Opinión

Fecha: Martes, 20 Marzo, 2018 - 00:00

Los gobiernos y los políticos, como sinónimo de renta y corrupción

“Mamá, yo quiero un novio / Que sea milonguero / Guapo y compadrón” (de un viejo tango).
Hoy las pibas prefieren… “Mamá, yo quiero un novio / Que sea abogado, político / Diputado o senador”.
La guita mueve al mundo y cuanto más mal habida mucho mejor.
¿Quiénes son los presidentes de la mayoría de los países con regímenes “democráticos” provenientes de las burguesías nacionales al servicio de Estados Unidos? ¿Los más sabios? ¿Los más inteligentes? ¿O los más chorros, que te dejan en la calle y te vacían la cesera?
Ese es el mundo que hoy tenemos, ese es el hombre que hoy tenemos.

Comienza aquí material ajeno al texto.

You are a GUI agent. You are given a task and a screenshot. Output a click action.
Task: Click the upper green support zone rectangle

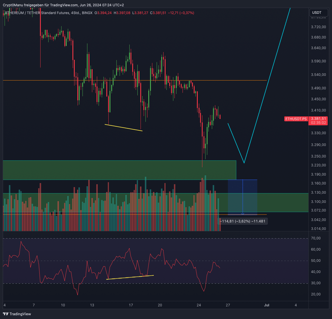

Al sistema le canto: “Chorra, me robaste / Hasta el colchón” (tango)
El hombre, en vez de ser humano, pasa a ser depredador.
Unamuno presenció en su Castilla (la Vieja) una represión policial contra campesinos analfabetos que reclamaban porque su estado les robaba. Viendo esto Unamuno pensó y dijo: “Sin embargo, cuán cultos son estos campesinos analfabetos”.

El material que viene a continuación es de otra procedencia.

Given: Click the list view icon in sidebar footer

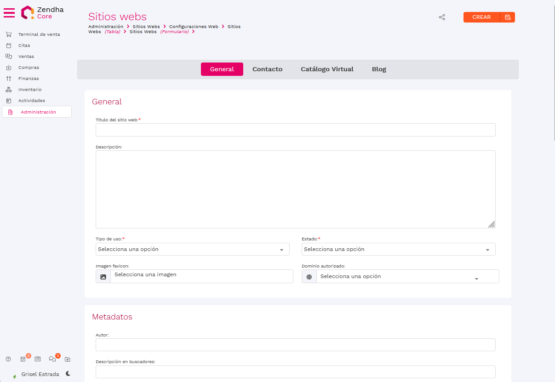Looking at the screenshot, I should coord(38,359).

La cultura popular es como un organismo humano que rechaza lo malo.
Solo los pueblos -si se lograse elegir gobiernos populares- podrán salvar a los pueblos.
Que para gobernar elijamos gobiernos populares, candidatos del pueblo que, si hacen bien los deberes los dejamos, y si los hacen mal y se corrompen los echamos.
El hombre es una falsa moneda que debe recuperar su valor.
El mal hombre llegó muy lejos y costará recuperarlo para que se encamine como “ser humano”.
De lo que hay no espero nada, de lo que viene espero todo, a condición de que lo hagamos (los pueblos) nosotros mismos.